═════ СОХРАНЁННЫЕ ЗАПИСИ
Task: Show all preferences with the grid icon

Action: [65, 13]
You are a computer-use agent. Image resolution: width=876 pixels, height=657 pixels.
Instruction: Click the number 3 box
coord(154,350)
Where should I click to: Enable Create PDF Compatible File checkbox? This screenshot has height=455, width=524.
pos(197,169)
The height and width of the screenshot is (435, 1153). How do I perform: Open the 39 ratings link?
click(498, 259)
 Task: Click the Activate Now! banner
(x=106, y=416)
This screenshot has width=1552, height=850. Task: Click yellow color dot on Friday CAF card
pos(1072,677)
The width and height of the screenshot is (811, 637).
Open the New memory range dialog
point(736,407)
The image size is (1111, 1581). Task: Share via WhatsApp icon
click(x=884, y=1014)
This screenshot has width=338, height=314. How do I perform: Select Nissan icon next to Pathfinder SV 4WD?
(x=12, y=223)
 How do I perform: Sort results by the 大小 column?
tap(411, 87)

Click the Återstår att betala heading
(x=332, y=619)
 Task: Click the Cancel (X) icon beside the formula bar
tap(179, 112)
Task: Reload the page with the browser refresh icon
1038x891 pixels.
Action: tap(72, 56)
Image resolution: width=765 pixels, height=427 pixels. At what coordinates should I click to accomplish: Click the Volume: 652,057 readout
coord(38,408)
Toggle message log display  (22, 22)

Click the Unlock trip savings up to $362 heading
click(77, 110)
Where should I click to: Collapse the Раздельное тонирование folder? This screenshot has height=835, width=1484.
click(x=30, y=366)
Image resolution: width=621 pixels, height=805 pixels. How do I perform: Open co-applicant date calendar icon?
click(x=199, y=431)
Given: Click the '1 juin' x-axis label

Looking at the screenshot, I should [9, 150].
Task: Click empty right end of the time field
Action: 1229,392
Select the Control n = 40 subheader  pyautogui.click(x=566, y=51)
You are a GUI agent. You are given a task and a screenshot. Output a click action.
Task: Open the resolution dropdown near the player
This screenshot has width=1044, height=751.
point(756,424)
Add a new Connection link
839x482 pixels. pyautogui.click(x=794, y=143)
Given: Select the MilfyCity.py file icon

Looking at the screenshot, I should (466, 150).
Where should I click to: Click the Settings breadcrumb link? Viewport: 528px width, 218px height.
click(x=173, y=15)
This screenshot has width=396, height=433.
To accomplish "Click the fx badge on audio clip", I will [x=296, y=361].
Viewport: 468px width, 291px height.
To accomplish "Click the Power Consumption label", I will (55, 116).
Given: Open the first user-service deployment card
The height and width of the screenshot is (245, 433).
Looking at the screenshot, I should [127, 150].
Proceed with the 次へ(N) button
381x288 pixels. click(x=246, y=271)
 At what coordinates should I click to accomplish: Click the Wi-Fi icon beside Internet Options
══════════
→ **ЗАДАНИЕ**
Перепишите все приведенные выше записи, заменив "heading" на "header". Остальной текст должен остаться неизменным.

→ **РЕШЕНИЕ ЗАДАНИЯ**
Task: Show all preferences with the grid icon

Action: [65, 13]
You are a computer-use agent. Image resolution: width=876 pixels, height=657 pixels.
Instruction: Click the number 3 box
coord(154,350)
Where should I click to: Enable Create PDF Compatible File checkbox? This screenshot has height=455, width=524.
pos(197,169)
The height and width of the screenshot is (435, 1153). How do I perform: Open the 39 ratings link?
click(498, 259)
 Task: Click the Activate Now! banner
(x=106, y=416)
This screenshot has width=1552, height=850. Task: Click yellow color dot on Friday CAF card
pos(1072,677)
The width and height of the screenshot is (811, 637).
Open the New memory range dialog
point(736,407)
The image size is (1111, 1581). Task: Share via WhatsApp icon
click(x=884, y=1014)
This screenshot has width=338, height=314. How do I perform: Select Nissan icon next to Pathfinder SV 4WD?
(x=12, y=223)
 How do I perform: Sort results by the 大小 column?
tap(411, 87)

Click the Återstår att betala header
(x=332, y=619)
 Task: Click the Cancel (X) icon beside the formula bar
tap(179, 112)
Task: Reload the page with the browser refresh icon
1038x891 pixels.
Action: tap(72, 56)
Image resolution: width=765 pixels, height=427 pixels. At what coordinates should I click to accomplish: Click the Volume: 652,057 readout
coord(38,408)
Toggle message log display  (22, 22)

Click the Unlock trip savings up to $362 header
click(77, 110)
Where should I click to: Collapse the Раздельное тонирование folder? This screenshot has height=835, width=1484.
click(x=30, y=366)
Image resolution: width=621 pixels, height=805 pixels. How do I perform: Open co-applicant date calendar icon?
click(x=199, y=431)
Given: Click the '1 juin' x-axis label

Looking at the screenshot, I should [9, 150].
Task: Click empty right end of the time field
Action: 1229,392
Select the Control n = 40 subheader  pyautogui.click(x=566, y=51)
You are a GUI agent. You are given a task and a screenshot. Output a click action.
Task: Open the resolution dropdown near the player
This screenshot has width=1044, height=751.
point(756,424)
Add a new Connection link
839x482 pixels. pyautogui.click(x=794, y=143)
Given: Select the MilfyCity.py file icon

Looking at the screenshot, I should (466, 150).
Where should I click to: Click the Settings breadcrumb link? Viewport: 528px width, 218px height.
click(x=173, y=15)
This screenshot has width=396, height=433.
To accomplish "Click the fx badge on audio clip", I will [x=296, y=361].
Viewport: 468px width, 291px height.
To accomplish "Click the Power Consumption label", I will (55, 116).
Given: Open the first user-service deployment card
The height and width of the screenshot is (245, 433).
Looking at the screenshot, I should [127, 150].
Proceed with the 次へ(N) button
381x288 pixels. click(x=246, y=271)
 At what coordinates should I click to accomplish: Click the Wi-Fi icon beside Internet Options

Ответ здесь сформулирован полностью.